(Collected data)
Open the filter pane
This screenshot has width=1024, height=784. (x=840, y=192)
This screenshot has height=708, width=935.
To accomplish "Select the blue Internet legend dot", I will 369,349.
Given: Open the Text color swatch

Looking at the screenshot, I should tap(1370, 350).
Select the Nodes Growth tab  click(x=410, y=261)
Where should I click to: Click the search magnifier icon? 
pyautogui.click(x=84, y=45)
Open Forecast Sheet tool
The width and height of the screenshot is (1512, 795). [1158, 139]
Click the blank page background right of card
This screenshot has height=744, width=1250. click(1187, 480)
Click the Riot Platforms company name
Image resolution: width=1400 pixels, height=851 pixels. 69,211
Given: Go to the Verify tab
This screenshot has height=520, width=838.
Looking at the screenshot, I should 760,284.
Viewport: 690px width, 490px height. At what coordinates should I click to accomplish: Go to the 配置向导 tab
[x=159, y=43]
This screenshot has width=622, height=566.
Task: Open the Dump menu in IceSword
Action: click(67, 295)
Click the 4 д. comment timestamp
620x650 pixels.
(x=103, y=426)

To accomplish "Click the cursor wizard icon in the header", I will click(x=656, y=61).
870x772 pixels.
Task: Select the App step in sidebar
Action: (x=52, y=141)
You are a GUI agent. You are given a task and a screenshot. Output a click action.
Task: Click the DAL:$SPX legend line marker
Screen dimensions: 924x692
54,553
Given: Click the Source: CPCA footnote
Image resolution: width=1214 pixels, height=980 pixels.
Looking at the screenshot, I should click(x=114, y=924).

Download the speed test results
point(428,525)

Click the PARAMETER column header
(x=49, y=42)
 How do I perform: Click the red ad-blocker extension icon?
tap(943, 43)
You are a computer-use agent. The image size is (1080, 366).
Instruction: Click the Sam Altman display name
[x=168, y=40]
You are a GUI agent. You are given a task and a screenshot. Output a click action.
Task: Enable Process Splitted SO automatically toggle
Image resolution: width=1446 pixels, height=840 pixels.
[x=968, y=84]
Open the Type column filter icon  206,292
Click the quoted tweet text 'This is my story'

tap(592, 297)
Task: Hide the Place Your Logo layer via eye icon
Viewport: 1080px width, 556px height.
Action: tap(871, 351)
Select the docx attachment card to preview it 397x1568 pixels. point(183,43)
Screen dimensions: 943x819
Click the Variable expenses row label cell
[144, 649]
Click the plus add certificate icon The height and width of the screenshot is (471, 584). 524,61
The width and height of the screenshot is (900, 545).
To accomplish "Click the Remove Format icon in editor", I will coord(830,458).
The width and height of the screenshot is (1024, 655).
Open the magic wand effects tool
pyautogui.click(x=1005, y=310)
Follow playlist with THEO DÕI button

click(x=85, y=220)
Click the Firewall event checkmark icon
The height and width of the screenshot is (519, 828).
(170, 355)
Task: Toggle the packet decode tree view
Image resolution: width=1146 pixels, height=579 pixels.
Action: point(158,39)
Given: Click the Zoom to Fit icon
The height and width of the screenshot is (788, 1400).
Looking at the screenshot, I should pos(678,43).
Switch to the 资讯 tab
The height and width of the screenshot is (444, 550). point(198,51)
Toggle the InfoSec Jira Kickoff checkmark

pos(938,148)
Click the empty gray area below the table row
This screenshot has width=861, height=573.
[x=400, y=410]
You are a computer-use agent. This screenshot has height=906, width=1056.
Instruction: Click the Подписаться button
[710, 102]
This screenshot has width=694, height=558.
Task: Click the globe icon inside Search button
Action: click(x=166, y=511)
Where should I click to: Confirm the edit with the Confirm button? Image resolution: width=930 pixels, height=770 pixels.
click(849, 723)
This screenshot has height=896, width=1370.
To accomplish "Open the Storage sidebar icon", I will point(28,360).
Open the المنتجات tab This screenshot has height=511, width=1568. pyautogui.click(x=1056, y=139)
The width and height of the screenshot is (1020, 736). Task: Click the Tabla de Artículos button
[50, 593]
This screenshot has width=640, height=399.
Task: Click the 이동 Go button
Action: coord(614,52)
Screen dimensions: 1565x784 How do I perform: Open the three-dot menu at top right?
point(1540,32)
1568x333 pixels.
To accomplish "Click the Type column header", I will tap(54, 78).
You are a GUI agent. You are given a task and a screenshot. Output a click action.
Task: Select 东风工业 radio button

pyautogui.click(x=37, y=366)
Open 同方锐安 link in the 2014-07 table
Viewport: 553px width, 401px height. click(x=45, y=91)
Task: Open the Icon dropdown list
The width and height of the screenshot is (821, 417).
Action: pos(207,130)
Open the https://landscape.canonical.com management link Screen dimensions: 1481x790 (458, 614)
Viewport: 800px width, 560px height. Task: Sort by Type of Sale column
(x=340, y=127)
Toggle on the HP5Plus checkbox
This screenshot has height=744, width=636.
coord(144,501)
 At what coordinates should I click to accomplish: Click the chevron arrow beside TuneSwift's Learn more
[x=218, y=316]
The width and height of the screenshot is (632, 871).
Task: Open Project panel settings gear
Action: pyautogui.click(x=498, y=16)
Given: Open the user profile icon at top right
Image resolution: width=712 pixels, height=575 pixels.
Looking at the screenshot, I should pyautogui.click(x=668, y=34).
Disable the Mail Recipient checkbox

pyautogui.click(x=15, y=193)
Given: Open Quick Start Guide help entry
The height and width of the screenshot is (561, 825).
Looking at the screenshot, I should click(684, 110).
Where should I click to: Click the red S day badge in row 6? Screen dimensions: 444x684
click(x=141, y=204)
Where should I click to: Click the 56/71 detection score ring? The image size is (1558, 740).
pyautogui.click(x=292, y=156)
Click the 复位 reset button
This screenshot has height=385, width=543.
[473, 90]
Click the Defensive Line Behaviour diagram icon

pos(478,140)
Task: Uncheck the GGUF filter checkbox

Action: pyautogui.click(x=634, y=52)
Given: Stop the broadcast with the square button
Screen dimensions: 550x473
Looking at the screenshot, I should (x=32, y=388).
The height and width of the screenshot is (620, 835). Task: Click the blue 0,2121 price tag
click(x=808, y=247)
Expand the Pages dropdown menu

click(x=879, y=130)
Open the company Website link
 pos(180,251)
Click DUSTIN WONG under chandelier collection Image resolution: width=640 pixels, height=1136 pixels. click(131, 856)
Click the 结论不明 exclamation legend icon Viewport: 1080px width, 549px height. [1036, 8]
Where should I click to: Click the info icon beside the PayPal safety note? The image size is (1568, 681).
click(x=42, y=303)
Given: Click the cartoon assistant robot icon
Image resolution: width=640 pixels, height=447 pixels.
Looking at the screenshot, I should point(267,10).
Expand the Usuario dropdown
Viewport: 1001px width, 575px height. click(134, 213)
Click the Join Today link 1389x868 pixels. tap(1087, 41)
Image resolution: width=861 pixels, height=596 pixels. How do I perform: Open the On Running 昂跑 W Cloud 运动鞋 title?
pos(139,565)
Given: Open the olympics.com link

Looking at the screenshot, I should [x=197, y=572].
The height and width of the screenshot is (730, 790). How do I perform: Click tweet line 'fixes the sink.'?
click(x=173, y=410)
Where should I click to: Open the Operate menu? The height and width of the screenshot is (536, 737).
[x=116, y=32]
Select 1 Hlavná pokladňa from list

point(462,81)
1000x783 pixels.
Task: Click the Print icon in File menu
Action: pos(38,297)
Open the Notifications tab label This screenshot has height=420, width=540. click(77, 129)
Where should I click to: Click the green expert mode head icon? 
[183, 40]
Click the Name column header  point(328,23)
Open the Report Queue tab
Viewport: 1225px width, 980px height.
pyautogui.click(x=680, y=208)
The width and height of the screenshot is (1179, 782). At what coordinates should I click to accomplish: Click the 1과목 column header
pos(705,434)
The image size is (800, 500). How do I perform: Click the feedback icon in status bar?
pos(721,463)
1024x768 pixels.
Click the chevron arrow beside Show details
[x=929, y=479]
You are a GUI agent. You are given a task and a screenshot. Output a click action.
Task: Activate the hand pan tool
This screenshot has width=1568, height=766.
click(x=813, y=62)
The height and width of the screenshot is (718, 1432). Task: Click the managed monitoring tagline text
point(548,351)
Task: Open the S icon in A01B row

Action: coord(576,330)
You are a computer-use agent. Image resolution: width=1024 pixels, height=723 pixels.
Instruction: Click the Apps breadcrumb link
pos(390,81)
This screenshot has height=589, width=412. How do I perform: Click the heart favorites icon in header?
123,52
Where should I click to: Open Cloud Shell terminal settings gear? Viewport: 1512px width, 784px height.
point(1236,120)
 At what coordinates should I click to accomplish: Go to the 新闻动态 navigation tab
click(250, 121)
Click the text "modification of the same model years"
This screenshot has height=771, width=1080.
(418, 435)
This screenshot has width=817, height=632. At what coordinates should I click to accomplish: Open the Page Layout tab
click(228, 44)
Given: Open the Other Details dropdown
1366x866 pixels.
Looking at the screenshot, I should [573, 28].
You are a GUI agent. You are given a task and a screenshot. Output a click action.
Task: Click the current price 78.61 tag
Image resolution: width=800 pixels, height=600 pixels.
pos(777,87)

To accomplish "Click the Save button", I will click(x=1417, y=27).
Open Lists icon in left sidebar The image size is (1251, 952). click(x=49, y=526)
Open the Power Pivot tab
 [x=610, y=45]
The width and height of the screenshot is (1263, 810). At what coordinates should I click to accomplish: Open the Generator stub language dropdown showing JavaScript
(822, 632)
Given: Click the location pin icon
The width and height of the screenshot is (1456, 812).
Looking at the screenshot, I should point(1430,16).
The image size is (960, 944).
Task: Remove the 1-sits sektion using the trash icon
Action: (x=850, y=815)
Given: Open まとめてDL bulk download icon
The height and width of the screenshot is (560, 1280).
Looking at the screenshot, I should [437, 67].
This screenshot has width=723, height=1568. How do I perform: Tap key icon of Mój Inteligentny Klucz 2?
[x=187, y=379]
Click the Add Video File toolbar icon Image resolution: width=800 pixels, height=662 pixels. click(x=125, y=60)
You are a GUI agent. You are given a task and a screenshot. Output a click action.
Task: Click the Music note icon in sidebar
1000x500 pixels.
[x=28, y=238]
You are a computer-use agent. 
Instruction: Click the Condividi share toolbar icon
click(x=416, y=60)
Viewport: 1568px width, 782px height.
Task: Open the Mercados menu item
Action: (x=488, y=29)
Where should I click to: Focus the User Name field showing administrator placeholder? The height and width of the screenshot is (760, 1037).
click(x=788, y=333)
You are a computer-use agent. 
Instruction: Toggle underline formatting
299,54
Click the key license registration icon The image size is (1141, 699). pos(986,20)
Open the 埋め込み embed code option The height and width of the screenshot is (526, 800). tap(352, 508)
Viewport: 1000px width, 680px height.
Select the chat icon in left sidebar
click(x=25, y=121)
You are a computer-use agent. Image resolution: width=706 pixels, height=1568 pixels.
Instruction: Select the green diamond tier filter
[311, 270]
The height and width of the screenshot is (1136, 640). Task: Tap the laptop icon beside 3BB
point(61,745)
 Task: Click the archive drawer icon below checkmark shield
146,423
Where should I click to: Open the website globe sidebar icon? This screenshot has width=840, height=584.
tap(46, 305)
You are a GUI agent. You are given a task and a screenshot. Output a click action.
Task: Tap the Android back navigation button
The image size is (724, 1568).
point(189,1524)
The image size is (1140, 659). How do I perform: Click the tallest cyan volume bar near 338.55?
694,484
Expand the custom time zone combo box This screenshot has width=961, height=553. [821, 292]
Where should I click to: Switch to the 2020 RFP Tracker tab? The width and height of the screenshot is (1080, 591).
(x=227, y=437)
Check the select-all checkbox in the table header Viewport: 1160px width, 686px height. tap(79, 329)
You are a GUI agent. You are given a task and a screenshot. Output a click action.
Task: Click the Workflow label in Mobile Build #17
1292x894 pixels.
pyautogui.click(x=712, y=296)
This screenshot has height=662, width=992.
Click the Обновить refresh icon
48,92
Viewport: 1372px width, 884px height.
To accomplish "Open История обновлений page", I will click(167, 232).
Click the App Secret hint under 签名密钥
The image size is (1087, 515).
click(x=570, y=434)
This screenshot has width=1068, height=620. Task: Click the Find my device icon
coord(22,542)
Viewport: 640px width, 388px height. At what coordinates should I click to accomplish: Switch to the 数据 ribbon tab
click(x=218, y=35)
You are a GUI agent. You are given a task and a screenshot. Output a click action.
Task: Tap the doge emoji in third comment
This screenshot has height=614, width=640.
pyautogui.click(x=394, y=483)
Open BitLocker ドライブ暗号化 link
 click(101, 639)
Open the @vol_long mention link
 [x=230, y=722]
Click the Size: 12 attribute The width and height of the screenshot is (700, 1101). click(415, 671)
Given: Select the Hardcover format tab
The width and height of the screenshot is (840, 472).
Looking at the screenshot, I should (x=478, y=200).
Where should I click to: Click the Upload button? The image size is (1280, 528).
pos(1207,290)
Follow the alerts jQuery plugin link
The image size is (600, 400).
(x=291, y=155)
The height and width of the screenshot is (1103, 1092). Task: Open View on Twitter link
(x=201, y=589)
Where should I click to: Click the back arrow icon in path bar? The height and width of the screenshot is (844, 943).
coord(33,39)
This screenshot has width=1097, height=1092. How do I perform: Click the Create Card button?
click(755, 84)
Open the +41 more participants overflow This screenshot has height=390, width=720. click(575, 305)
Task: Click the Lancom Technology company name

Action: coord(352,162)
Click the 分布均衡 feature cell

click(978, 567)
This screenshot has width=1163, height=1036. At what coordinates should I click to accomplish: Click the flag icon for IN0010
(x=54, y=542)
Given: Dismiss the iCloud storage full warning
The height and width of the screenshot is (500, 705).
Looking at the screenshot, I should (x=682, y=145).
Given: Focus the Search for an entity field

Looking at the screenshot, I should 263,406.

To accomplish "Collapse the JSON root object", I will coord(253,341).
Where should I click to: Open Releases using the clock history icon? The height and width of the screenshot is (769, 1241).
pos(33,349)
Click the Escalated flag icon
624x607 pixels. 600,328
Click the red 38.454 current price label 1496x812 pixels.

* **What you have to do**
Using the records above, filter out every line that lacks the string "computer" and copy the rest.

* **Response to the task**
You are a computer-use agent. The image size is (1080, 366).
You are a computer-use agent. This screenshot has height=906, width=1056.
You are a computer-use agent. Image resolution: width=1024 pixels, height=723 pixels.
You are a computer-use agent. 
You are a computer-use agent. 
You are a computer-use agent. Image resolution: width=706 pixels, height=1568 pixels.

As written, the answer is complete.